Material Event Disclosures
8-K (U.S. issuer material events)
- Used for: reporting significant events (financings, agreements, leadership changes, M&A, listing issues, restructurings, and more).
- When it appears: generally within days of a triggering event.
- How to recognize: “Item” sections that identify the event type; exhibits may contain the press release or key contracts.
- Typical immediate impact: none to high (depends on the event’s importance and whether the filing is the first public disclosure).
- Example: SEC example
6-K (Foreign issuer material updates)
- Used for: reporting significant updates for many foreign private issuers.
- When it appears: “promptly” after an event (timing varies).
- How to recognize: narrative disclosure and exhibits; often includes press releases.
- Typical immediate impact: none to high (depends on the event and whether it’s new to the market).
- Example: SEC example
Ownership & Insider Activity
Schedule 13D / 13G (5%+ ownership)
- 13D: often associated with active/activist intent; can include purpose and plans. Example
- 13G: generally used for passive ownership reporting (varies by filer type). Example
13D/A / 13G/A (Amendments)
- Used for: changes in ownership and (for 13D) sometimes changes in intent/purpose.
- Examples:
Forms 3 / 4 / 5 (Insider filings)
- Form 3: initial insider registration. Example
- Form 4: insider transactions (buys/sells/awards) typically reported quickly. Example
- Form 5: annual catch-up for certain reportable transactions not previously filed. Example
- Typical immediate impact: often low to medium; higher when a meaningful insider buy/sell is clearly discretionary.

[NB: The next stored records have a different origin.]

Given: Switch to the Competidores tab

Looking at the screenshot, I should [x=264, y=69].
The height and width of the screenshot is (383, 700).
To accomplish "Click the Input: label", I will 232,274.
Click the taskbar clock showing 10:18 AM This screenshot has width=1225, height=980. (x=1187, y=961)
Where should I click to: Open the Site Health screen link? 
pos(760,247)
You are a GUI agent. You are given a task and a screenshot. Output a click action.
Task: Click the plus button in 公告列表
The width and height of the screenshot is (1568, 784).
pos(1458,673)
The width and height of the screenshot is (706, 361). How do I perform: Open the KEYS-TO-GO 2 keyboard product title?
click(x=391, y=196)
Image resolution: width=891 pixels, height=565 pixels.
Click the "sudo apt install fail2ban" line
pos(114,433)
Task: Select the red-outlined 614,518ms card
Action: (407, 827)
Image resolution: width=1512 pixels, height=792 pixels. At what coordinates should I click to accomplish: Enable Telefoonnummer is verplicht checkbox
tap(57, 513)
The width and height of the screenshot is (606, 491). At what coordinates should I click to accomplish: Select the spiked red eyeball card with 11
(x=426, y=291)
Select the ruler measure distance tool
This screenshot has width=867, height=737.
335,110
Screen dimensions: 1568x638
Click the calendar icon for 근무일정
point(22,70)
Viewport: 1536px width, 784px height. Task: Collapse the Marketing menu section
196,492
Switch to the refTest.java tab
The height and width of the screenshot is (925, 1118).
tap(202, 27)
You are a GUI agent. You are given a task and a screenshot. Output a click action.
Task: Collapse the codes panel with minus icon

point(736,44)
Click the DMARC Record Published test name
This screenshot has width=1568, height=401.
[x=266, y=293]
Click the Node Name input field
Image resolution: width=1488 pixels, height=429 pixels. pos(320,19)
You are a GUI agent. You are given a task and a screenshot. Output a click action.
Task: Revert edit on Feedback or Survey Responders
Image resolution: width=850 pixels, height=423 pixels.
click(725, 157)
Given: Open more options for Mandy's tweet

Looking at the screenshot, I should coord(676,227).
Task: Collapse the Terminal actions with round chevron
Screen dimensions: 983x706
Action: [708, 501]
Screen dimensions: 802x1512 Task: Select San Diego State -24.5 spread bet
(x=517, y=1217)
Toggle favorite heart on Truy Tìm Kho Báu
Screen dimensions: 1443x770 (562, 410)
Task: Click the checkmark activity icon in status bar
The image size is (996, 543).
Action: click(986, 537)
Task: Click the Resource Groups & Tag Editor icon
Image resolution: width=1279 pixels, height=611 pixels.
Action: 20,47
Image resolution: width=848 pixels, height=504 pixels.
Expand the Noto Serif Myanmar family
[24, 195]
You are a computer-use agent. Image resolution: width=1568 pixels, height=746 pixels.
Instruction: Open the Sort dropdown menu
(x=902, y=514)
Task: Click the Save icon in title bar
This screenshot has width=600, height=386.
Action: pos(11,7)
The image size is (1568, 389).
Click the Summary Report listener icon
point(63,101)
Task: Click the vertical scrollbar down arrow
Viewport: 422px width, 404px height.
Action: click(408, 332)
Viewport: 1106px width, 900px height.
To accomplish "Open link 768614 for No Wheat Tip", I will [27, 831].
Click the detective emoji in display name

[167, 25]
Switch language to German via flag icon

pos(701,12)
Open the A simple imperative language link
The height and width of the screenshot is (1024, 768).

Proxies & Shareholder Votes
PRE 14A (Preliminary proxy)
- Used for: an early version of a proxy statement, often ahead of a special meeting.
- How to recognize: marked as “preliminary” and outlines proposals to be voted on.
- Example: SEC example
DEF 14A (Definitive proxy)
- Used for: the final proxy statement (annual meeting or other votes).
- Example: SEC example
DEFM14A (Merger-related proxy)
- Used for: shareholder materials for a merger vote.
- Example: SEC example
PREC14A / PRRN14A / DFAN14A (Contested situations)
- Used for: additional proxy materials in contested votes / activist campaigns.
- Example: SEC example
Other Forms You’ll See
S-4 / F-4 (Merger share registration)
- Used for: registering shares issued in a business combination or exchange offer.
- Example: SEC example
425 (Additional merger communications)
- Used for: extra written communications related to a transaction (often aligned with an 8-K narrative).
- Example: SEC example
1-A (Regulation A offering)
- Used for: a public fundraising path under Regulation A.
- Example: SEC example
Reg A reporting: 1-U / 1-K / 1-SA
- Used for: Reg A ongoing reports (event updates, annual, and semi-annual).
13F-HR (Institutional holdings)
- Used for: quarterly holdings disclosure for managers over the reporting threshold.
- Example: SEC example
S-8 (Employee plan registration)
- Used for: registering shares/options for employee benefit plans.
- Typical immediate impact: usually none (often gradual issuance/sales).
- Example: SEC example
Quick Interpretation Checklist
- Identify the purpose: capital raise vs. resale vs. administrative update.
- Check the security: common stock, warrants, convertibles, preferred, debt.
- Compare size vs. float and volume: unlock size can matter more than the headline number.
- Trace the file number: amendments, EFFECT, and supplements tie back to the original statement.
- Look for the press release: often attached as an exhibit for the story in plain English.